It's still not clear who'll call the shots on smog
There's the mouthwatering prospect of many an Olympic showdown in 26 days, and two burning questions remain unanswered.
The first: will China beat the US in the medal count? No one can be sure but the smart money is on the home side.
The second is more opaque, more difficult to determine, yet its outcome might well determine the reputations of several key Olympic personalities that have emerged in this seven-year saga.
After contradictory comments this week by senior International Olympic Committee members, there is the prospect of a clash of opinions among Games chiefs gathered around the various monitoring systems that will measure air safety levels.
Confusion has long reigned over just how Beijing Environment Protection Bureau (BEPB) officials have been measuring the capital's air.
To what standards, how and where they are taken, and what particular pollutants were being measured, has left many scratching their heads and others suspecting cover-ups and bogus figures.
From all the negatives that Games organiser Bocog has had to endure and overcome, it is its oldest bugbear - smog - that now threatens to tarnish the much-deserved universal praise for preparing what is expected to be one of the greatest Olympics.
It has been well documented that international experts are satisfied that outside events under one hour pose no long-term health risk to athletes. However, events that last more than an hour can lead to long-term lung and other respiratory damage.
But who will call the shots should the air prove too dangerous for endurance sports such as the marathons, race walking and road cycle races?
The answer, until this week, was perhaps one of the clearest, tangible elements to be seen through the smog that plagues the Olympic capital and which provided an unwelcome backdrop to the IOC's final inspection.
IOC president Jacques Rogge has stated on several occasions - reiterated firmly, in fact - he will order the postponement of endurance events if the air quality is poor.
The IOC's chief spokeswoman, Giselle Davies, underscored Rogge's unquestionable authority this week.
'There is no change in that we [the IOC] shall determine whether endurance events will be postponed,' she said.
'There is a process in place during Games time to reschedule and we will activate it. We will be getting information [on the air quality] from the authorities on a daily basis, as well as their predictions for the next day,' she said.
'BEPB will share their data with us, Bocog and the international sports federations. And it will then be decided if the mechanism for rescheduling an event will be used.
'We have to work on the basis of trust and work with the data provided by the host nation.'
It's expected every national team, as well as the international sports federations, will bring their own air-quality monitors.
The IOC will also dispatch a medical-cum-air testing taskforce of its own, headed by the chairman of the IOC medical commission, Arne Ljungqvist, to also inspect the air.
The reason for so many beeping monitors? BEPB has come in for the some stick over the past year, notably over its PM10 metre readings of dust and vehicle emission particles.

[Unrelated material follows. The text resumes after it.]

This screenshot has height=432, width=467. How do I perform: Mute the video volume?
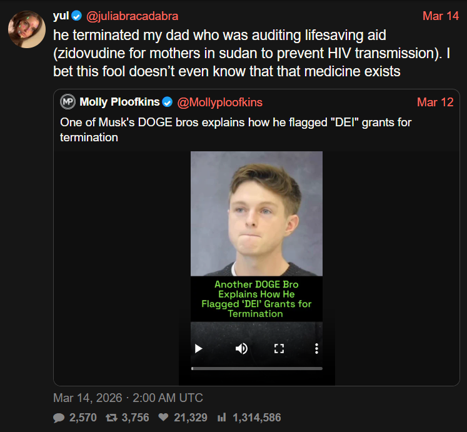(x=241, y=349)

PM10, according to BEPB, rarely if ever strays into the danger zone but hovers around the upper limit of acceptable air quality deemed safe by the World Health Organisation (WHO).

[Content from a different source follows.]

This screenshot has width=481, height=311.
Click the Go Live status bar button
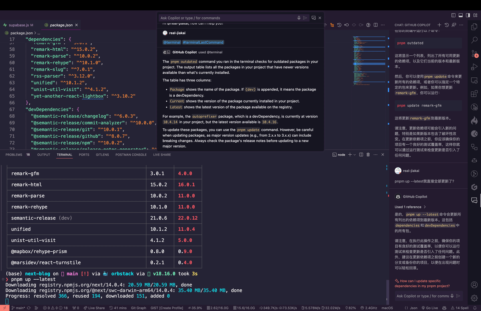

In January, respected environmental consultant Steven Andrews claimed BEPB officials had been fudging the city's air-quality data by eliminating readings from some monitoring stations in heavily-congested areas. BEPB has repeatedly denied this.

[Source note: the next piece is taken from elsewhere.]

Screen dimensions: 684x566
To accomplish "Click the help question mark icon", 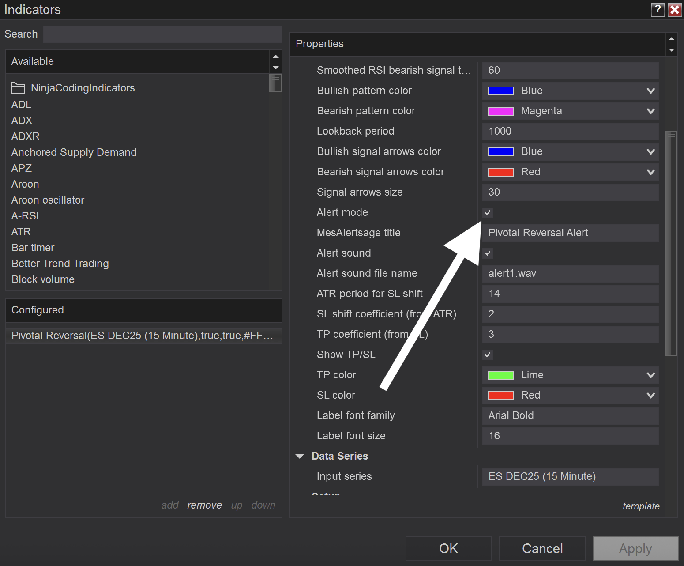I will pyautogui.click(x=658, y=9).
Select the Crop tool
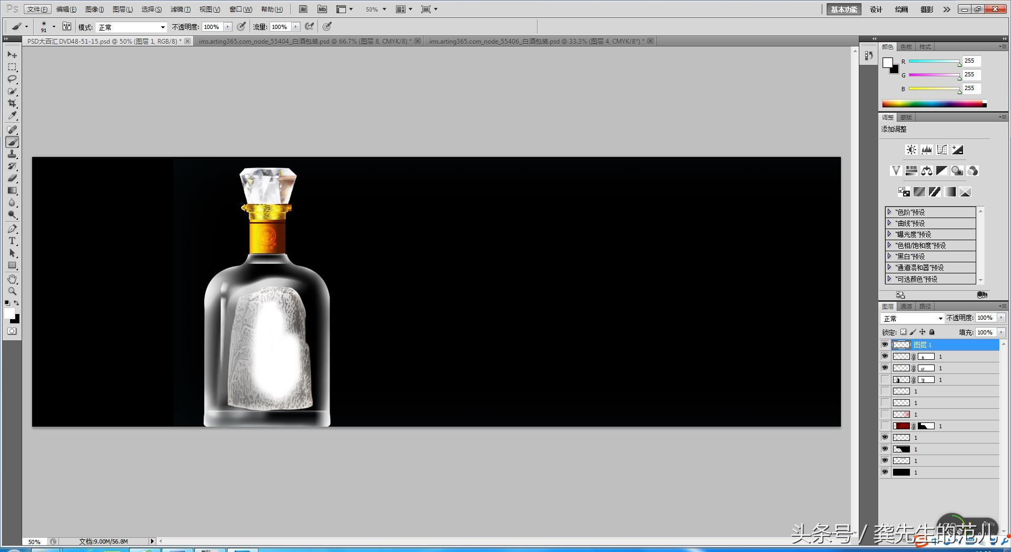 pyautogui.click(x=12, y=103)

However, tit-for-tat claims and denials would both be rendered redundant by the IOC, which has the ultimate responsibility to protect the athletes who compete under the organisation's five rings. If a dispute arose on the day of the women's marathon, say, with BEPB and Bocog officials arguing the air was safe and independent air testers arguing otherwise, Rogge would intervene and order a postponement.
He would do so no matter the humiliation felt by the hosts who have worked so hard and for so long to get the party perfect, only to see it tainted by the one element it believed it could control.
But doubt as to who calls the shots was cast this week by another senior IOC member.
Press commission chairman Kevan Gosper stressed that any rescheduling would be made only after consultations with Bocog and would 'be a joint decision'.
'We will not overrule Bocog [on pollution concerns],' he said firmly.
'Every decision during the Games, as over the past seven years of preparation, will be done with close consultation with Bocog, as it is at every Games. Any postponement will be a joint decision. We have full confidence in the air quality data provided.'
This given, and with the stakes so high for both the IOC and Bocog to deliver on their promises, one would gladly pay more for a disguise as a fly on the wall at any potential stand-off over between what is safe air and what is not, than for an opening ceremony ticket on eBay.
Moreover, the reputations and risk assessment capabilities of many will be determined by a Games free of pollution.
For Rogge, et al, being seen to kowtow to a host city and accept data that might be skewed to allow an endurance event to go ahead, could cause many to suggest the Olympic family has given in to an overbearing sibling.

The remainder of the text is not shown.